━━━━━ SOURCE DATA ━━━━━

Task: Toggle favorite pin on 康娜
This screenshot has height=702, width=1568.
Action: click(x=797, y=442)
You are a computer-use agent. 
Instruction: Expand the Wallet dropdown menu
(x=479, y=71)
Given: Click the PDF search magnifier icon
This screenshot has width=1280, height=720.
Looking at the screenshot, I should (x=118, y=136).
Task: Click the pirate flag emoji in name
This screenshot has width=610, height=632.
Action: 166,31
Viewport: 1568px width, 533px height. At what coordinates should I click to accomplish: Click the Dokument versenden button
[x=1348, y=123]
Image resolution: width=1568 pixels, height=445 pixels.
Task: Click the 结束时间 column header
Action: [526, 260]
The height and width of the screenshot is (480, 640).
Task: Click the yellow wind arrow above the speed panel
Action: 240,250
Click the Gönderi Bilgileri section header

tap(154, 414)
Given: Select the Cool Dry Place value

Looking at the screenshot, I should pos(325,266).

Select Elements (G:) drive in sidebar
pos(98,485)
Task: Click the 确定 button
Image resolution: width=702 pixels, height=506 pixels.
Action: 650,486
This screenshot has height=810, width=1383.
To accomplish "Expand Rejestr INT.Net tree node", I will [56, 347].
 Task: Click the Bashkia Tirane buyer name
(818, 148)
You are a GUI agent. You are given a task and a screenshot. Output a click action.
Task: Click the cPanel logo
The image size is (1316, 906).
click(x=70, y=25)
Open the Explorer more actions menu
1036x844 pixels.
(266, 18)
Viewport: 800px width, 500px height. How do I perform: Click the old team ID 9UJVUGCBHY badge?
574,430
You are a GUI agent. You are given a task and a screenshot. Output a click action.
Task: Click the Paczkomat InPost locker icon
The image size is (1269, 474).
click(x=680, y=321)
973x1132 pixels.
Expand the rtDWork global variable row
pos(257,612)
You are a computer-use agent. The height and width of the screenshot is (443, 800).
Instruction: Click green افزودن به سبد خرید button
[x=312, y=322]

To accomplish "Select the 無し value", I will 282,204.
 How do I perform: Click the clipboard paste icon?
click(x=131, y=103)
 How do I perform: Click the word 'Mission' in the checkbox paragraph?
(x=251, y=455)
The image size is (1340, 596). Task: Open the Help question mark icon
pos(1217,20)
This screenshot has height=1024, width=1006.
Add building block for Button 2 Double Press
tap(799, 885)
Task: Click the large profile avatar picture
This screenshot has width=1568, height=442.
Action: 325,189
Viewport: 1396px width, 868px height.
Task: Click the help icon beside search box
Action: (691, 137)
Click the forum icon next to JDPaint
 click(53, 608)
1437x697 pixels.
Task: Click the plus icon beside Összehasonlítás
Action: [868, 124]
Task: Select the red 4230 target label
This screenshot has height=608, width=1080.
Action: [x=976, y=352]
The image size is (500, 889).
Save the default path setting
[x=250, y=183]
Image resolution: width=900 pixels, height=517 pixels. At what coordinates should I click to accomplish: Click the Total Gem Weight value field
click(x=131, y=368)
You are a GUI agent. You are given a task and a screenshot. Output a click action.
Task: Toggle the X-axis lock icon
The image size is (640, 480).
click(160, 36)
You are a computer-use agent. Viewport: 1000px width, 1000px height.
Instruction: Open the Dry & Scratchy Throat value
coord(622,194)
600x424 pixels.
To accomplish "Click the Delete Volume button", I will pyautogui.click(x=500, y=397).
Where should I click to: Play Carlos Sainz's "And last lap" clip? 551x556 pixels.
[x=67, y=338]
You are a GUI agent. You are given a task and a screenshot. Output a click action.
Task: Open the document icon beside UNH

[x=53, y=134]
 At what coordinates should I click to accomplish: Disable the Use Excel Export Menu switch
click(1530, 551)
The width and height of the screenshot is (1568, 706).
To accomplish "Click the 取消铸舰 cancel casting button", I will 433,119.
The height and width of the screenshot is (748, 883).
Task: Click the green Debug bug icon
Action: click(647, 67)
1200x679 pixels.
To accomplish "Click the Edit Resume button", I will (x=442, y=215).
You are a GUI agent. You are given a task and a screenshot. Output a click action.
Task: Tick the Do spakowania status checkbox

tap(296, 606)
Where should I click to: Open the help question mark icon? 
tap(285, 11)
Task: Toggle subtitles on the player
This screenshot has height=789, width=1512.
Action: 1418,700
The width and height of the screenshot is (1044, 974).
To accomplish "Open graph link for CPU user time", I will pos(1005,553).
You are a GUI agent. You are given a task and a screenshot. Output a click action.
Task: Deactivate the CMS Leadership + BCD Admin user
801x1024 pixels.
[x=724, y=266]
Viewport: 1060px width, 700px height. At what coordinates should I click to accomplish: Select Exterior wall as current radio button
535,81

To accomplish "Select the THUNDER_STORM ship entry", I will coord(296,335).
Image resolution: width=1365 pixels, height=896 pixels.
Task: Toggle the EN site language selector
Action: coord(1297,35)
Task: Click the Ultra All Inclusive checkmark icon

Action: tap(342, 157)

━━━━━

DIRECTIONS →
Return all of the lines above exactly, with none omitted.

RESPONSE FOR THIS EXERCISE →
Task: Toggle favorite pin on 康娜
This screenshot has height=702, width=1568.
Action: click(x=797, y=442)
You are a computer-use agent. 
Instruction: Expand the Wallet dropdown menu
(x=479, y=71)
Given: Click the PDF search magnifier icon
This screenshot has width=1280, height=720.
Looking at the screenshot, I should (x=118, y=136).
Task: Click the pirate flag emoji in name
This screenshot has width=610, height=632.
Action: 166,31
Viewport: 1568px width, 533px height. At what coordinates should I click to accomplish: Click the Dokument versenden button
[x=1348, y=123]
Image resolution: width=1568 pixels, height=445 pixels.
Task: Click the 结束时间 column header
Action: [526, 260]
The height and width of the screenshot is (480, 640).
Task: Click the yellow wind arrow above the speed panel
Action: 240,250
Click the Gönderi Bilgileri section header

tap(154, 414)
Given: Select the Cool Dry Place value

Looking at the screenshot, I should pos(325,266).

Select Elements (G:) drive in sidebar
pos(98,485)
Task: Click the 确定 button
Image resolution: width=702 pixels, height=506 pixels.
Action: 650,486
This screenshot has height=810, width=1383.
To accomplish "Expand Rejestr INT.Net tree node", I will [56, 347].
 Task: Click the Bashkia Tirane buyer name
(818, 148)
You are a GUI agent. You are given a task and a screenshot. Output a click action.
Task: Click the cPanel logo
The image size is (1316, 906).
click(x=70, y=25)
Open the Explorer more actions menu
1036x844 pixels.
(266, 18)
Viewport: 800px width, 500px height. How do I perform: Click the old team ID 9UJVUGCBHY badge?
574,430
You are a GUI agent. You are given a task and a screenshot. Output a click action.
Task: Click the Paczkomat InPost locker icon
The image size is (1269, 474).
click(x=680, y=321)
973x1132 pixels.
Expand the rtDWork global variable row
pos(257,612)
You are a computer-use agent. The height and width of the screenshot is (443, 800).
Instruction: Click green افزودن به سبد خرید button
[x=312, y=322]

To accomplish "Select the 無し value", I will 282,204.
 How do I perform: Click the clipboard paste icon?
click(x=131, y=103)
 How do I perform: Click the word 'Mission' in the checkbox paragraph?
(x=251, y=455)
The image size is (1340, 596). Task: Open the Help question mark icon
pos(1217,20)
This screenshot has height=1024, width=1006.
Add building block for Button 2 Double Press
tap(799, 885)
Task: Click the large profile avatar picture
This screenshot has width=1568, height=442.
Action: 325,189
Viewport: 1396px width, 868px height.
Task: Click the help icon beside search box
Action: (691, 137)
Click the forum icon next to JDPaint
 click(53, 608)
1437x697 pixels.
Task: Click the plus icon beside Összehasonlítás
Action: [868, 124]
Task: Select the red 4230 target label
This screenshot has height=608, width=1080.
Action: [x=976, y=352]
The image size is (500, 889).
Save the default path setting
[x=250, y=183]
Image resolution: width=900 pixels, height=517 pixels. At what coordinates should I click to accomplish: Click the Total Gem Weight value field
click(x=131, y=368)
You are a GUI agent. You are given a task and a screenshot. Output a click action.
Task: Toggle the X-axis lock icon
The image size is (640, 480).
click(160, 36)
You are a computer-use agent. Viewport: 1000px width, 1000px height.
Instruction: Open the Dry & Scratchy Throat value
coord(622,194)
600x424 pixels.
To accomplish "Click the Delete Volume button", I will pyautogui.click(x=500, y=397).
Where should I click to: Play Carlos Sainz's "And last lap" clip? 551x556 pixels.
[x=67, y=338]
You are a GUI agent. You are given a task and a screenshot. Output a click action.
Task: Open the document icon beside UNH

[x=53, y=134]
 At what coordinates should I click to accomplish: Disable the Use Excel Export Menu switch
click(1530, 551)
The width and height of the screenshot is (1568, 706).
To accomplish "Click the 取消铸舰 cancel casting button", I will 433,119.
The height and width of the screenshot is (748, 883).
Task: Click the green Debug bug icon
Action: click(647, 67)
1200x679 pixels.
To accomplish "Click the Edit Resume button", I will (x=442, y=215).
You are a GUI agent. You are given a task and a screenshot. Output a click action.
Task: Tick the Do spakowania status checkbox

tap(296, 606)
Where should I click to: Open the help question mark icon? 
tap(285, 11)
Task: Toggle subtitles on the player
This screenshot has height=789, width=1512.
Action: 1418,700
The width and height of the screenshot is (1044, 974).
To accomplish "Open graph link for CPU user time", I will pos(1005,553).
You are a GUI agent. You are given a task and a screenshot. Output a click action.
Task: Deactivate the CMS Leadership + BCD Admin user
801x1024 pixels.
[x=724, y=266]
Viewport: 1060px width, 700px height. At what coordinates should I click to accomplish: Select Exterior wall as current radio button
535,81

To accomplish "Select the THUNDER_STORM ship entry", I will coord(296,335).
Image resolution: width=1365 pixels, height=896 pixels.
Task: Toggle the EN site language selector
Action: coord(1297,35)
Task: Click the Ultra All Inclusive checkmark icon

Action: tap(342, 157)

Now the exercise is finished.